* Begin SELECTION *
Somewhere deep inside I think I believed that maybe he was good except when he was around me.

This self contempt has lived inside of me for as long as I can remember, eating away at the life God intended for me to have.  Taking the blame for everything going wrong in my life keeps me constantly trying to keep everyone else happy and wondering if I’m doing enough.  Whenever I allow myself to feel or want something deep inside I feel guilty, because it’s easy to conclude I’m bad and my desires are bad. 

Dan Allendar talks about bonding between parents and children and the “happy” chemicals the brain produces, dopamine and oxytocin, that result from those relationships. He says the same chemicals are produced when a man and woman are intimate. 

It is clear that God created us to experience love and bonding in our relationships with our parents.  This relationship is crucial to our development as a healthy human being.  Bonding with our parents teaches us how to bond with others. What God created us for in our relationships with others is beautiful and enjoyable.  He created us to feel the pleasure of love and connection with others and for these relationships to be the examples of our ultimate love relationship with Him.

But what happens when the pure love and connection that a parent was intended to give a child becomes sexual? 

The child is very confused.

The dopamine and oxytocin are produced in the child through a sexual act intended only for a relationship with a spouse.  The child’s God given desire for healthy love and connection is met in a sick and unhealthy way.  The child feels desire because the brain produces those chemicals that God created our bodies to produce, but the child also knows in the depths of their souls that something is very, very wrong.  Ambivalence is inevitable. It is impossible for a child  brought up in these conditions to be emotionally healthy.

As adults, we seek those things in relationships that we learned as children.  God’s plan is for us to bond with our parents, experience love and acceptance in an environment where it is safe to be ourselves, and where the person God created us to be can develop and reflect His beauty. 

The enemies plan is to destroy this.
* End SELECTION *
TASKS TO CARRY OUT:
a - Output everything in the reflection on parental bonding from "As adults, we" down to "to destroy this.".
b - Condense the paragraph of the reflection on parental bonding that opens "It is clear that God created us" into a short bulleted list, keeping its main facts.
c - Resume the reflection on parental bonding after its final sentence.
* Begin DATA EXTRACT *
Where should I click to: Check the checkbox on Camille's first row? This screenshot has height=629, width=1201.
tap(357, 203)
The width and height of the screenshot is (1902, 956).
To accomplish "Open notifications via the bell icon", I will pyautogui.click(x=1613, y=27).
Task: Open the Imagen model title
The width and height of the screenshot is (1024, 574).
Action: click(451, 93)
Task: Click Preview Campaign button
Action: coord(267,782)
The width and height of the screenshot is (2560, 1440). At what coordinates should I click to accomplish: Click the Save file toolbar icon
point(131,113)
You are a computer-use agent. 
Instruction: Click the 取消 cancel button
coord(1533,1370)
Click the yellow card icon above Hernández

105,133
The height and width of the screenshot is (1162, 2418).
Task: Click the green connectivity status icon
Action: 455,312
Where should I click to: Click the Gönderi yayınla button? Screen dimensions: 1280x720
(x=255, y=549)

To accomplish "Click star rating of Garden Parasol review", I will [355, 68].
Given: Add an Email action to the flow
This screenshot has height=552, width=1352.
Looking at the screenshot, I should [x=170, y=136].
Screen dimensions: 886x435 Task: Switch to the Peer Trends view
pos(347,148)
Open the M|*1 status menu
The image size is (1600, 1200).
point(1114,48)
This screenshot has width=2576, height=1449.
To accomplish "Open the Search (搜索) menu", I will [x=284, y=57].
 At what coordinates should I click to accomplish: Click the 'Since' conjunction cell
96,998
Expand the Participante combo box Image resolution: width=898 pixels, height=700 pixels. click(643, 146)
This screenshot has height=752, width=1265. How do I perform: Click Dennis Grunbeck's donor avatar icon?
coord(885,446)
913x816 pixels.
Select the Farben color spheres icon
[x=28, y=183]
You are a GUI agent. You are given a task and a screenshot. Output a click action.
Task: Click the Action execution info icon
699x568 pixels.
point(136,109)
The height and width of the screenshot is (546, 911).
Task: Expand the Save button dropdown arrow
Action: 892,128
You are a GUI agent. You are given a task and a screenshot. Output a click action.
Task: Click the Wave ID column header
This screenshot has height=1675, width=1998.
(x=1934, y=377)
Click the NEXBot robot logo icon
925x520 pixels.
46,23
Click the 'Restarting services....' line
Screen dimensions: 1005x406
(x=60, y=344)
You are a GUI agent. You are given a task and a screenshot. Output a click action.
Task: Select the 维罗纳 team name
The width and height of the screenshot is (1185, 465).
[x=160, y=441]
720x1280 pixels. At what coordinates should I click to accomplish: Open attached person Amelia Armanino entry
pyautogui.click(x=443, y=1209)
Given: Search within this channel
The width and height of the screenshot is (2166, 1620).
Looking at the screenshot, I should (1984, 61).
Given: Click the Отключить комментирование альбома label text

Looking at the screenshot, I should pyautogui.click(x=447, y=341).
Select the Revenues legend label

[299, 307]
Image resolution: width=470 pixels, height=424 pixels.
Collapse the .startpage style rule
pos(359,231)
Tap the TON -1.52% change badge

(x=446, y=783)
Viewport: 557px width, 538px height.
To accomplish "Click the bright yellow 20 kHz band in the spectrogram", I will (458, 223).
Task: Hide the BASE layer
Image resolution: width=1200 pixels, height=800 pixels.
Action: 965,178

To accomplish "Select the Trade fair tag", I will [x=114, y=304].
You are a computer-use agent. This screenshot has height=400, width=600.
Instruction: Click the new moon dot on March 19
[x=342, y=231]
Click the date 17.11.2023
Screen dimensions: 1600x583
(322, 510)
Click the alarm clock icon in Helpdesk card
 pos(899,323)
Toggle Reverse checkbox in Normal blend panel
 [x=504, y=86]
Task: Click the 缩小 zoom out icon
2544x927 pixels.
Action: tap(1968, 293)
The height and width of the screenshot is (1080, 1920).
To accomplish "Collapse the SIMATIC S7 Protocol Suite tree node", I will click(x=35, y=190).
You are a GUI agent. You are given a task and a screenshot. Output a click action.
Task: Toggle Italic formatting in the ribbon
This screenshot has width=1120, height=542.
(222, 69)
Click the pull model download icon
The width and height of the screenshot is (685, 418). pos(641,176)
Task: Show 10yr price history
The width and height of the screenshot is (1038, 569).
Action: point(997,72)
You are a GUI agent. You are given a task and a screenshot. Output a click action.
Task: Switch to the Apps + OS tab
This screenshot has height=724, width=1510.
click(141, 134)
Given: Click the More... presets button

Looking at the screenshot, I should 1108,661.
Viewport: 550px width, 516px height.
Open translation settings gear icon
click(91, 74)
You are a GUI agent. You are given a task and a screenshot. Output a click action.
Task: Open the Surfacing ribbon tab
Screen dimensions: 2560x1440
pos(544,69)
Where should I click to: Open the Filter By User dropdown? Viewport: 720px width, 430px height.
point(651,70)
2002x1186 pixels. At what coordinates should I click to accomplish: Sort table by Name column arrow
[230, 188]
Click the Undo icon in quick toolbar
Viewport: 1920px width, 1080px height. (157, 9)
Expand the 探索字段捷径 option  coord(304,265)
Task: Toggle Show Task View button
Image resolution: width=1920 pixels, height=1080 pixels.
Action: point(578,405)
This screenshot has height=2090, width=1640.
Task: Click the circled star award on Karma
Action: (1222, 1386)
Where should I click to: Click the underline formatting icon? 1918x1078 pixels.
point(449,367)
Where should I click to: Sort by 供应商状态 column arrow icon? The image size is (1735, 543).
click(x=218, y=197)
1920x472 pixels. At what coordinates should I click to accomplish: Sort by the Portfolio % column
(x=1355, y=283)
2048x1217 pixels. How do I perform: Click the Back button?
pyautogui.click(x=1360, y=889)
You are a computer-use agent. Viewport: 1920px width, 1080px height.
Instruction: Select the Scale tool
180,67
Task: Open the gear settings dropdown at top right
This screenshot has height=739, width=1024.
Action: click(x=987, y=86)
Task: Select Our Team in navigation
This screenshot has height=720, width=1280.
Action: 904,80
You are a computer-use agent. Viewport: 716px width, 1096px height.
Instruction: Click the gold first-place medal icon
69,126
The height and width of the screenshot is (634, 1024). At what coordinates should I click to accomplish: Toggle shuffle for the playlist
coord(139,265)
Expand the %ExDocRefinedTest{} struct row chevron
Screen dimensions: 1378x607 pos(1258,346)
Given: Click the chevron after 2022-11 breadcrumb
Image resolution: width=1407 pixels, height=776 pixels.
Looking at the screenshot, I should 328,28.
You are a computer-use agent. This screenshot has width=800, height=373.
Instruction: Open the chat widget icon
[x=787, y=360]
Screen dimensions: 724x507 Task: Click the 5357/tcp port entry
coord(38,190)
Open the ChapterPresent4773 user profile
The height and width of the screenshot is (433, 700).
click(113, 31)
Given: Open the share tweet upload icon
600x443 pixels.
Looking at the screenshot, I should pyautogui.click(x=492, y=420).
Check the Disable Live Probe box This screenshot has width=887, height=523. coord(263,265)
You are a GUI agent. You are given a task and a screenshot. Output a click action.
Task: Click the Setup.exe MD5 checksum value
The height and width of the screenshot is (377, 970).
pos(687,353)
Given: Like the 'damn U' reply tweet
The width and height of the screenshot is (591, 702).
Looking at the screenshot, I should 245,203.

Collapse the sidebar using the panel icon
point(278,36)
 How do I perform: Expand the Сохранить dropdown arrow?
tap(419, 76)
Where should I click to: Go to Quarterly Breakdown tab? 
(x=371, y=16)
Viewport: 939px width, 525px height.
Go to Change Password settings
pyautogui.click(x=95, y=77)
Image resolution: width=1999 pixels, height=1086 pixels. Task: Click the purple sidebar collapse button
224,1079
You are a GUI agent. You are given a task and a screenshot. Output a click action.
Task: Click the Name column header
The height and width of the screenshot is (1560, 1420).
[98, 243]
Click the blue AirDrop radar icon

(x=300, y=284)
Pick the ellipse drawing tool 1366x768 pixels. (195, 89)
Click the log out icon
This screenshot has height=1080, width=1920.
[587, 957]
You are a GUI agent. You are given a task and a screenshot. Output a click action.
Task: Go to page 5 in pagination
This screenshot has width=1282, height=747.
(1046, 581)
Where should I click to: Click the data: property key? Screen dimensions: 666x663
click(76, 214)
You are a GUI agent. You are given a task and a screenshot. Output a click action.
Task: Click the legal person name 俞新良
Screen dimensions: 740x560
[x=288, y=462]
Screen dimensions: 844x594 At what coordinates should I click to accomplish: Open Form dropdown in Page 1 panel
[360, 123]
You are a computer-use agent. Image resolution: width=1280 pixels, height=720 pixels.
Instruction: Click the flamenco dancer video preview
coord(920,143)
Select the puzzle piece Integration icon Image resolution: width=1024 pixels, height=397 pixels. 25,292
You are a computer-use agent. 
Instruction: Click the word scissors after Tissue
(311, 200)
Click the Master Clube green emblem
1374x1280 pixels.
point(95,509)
* End DATA EXTRACT *
ANSWERS FOR THIS EXERCISE:
a -
As adults, we seek those things in relationships that we learned as children.  God’s plan is for us to bond with our parents, experience love and acceptance in an environment where it is safe to be ourselves, and where the person God created us to be can develop and reflect His beauty. 

The enemies plan is to destroy this.

b -
- God created us to experience love and bonding with our parents.
- This relationship is crucial to developing as a healthy human being.
- Bonding with parents teaches us how to bond with others.
- God made relationships with others beautiful and enjoyable, so that we feel the pleasure of love and connection.
- These relationships are meant to be examples of our ultimate love relationship with Him.

c -
As an adult victim of incest, I have a distorted view of the love and bonding God intended me to experience.  It’s ingrained at a subconscious level in me that deep love and bonding is usually sexual.  However, because God created me with an innate sense of right and wrong, whenever I start to feel love and connection and it triggers the sexual part of my brain then I feel there is something wrong with me.  Therefore it seems safer to not develop deep relationships where that sense of connection happens. It’s easier not to feel and to allow myself to only have relationships where I’m trying to keep them happy.  Because I perceive my desires as bad, it’s easier to numb myself.

Because God created us for love and connection in our relationships, when we don’t have it there is an intense longing for it.  Often times we look in the wrong places for it.

The abusive relationship with my former pastor only reiterated the lie to me that it wasn’t safe to feel. 

My tendency is to want to numb my feelings in an effort to protect myself from another abusive relationship, but the Holy Spirit is teaching me this isn’t what He desires for me.

I thank God for my counselor who is helping me to see these truths and for what Dan Allender is teaching on his podcast. Finally, things in my life are starting to make sense.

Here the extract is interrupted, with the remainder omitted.